§ TASK INSTRUCTIONS
Lay out the items as a Markdown table with the columns No. and Entry, beginning with the line that contains "Reject All (197, 1332)" and running through the end of the items. Number each row, skip blank lines, and leave the pictures out.

— Start of DATA —

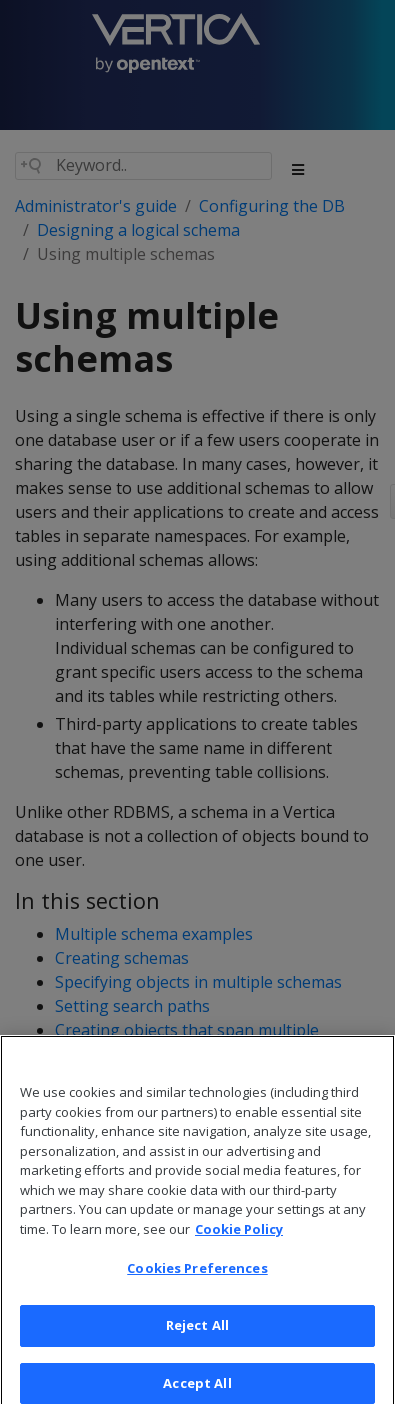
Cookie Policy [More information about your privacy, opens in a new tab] (239, 1235)
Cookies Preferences (197, 1275)
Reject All (197, 1332)
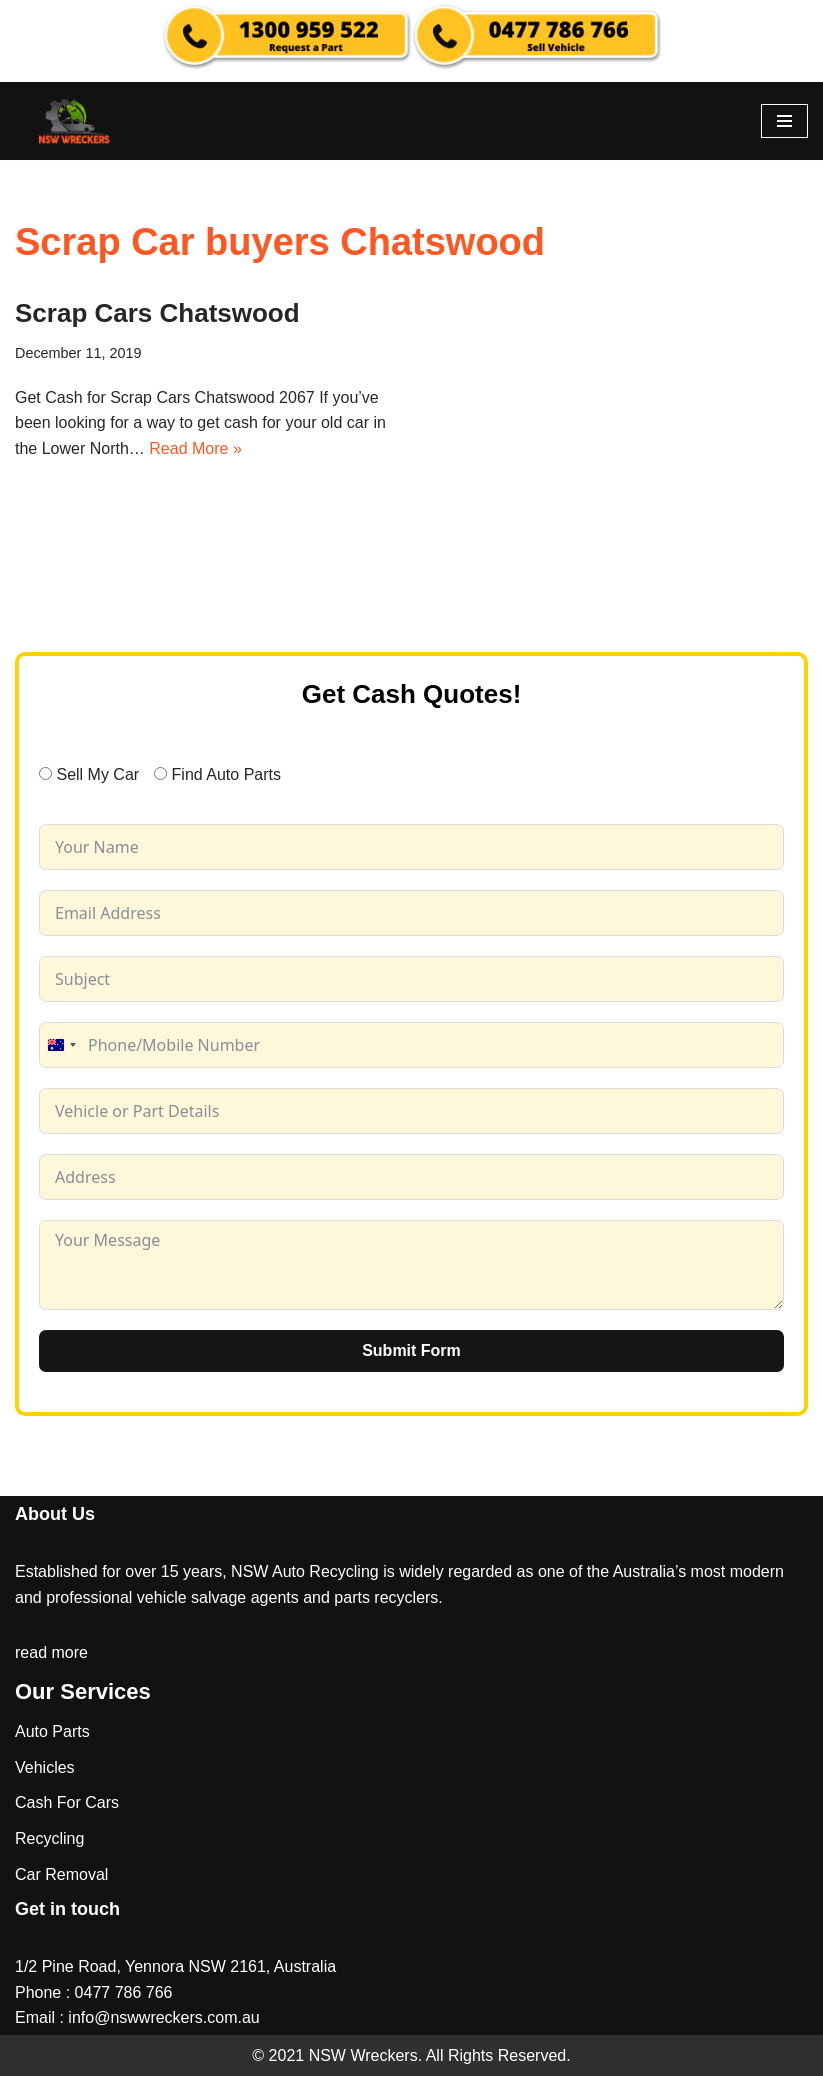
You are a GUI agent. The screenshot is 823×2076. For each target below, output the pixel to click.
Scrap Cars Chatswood (157, 313)
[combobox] (61, 1045)
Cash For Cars (67, 1802)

— End of DATA —

§ ANSWER BELOW
| No. | Entry |
|---|---|
| 1 | Reject All (197, 1332) |
| 2 | You are a GUI agent. The screenshot is 823×2076. For each target below, output the pixel to click. |
| 3 | Scrap Cars Chatswood (157, 313) |
| 4 | [combobox] (61, 1045) |
| 5 | Cash For Cars (67, 1802) |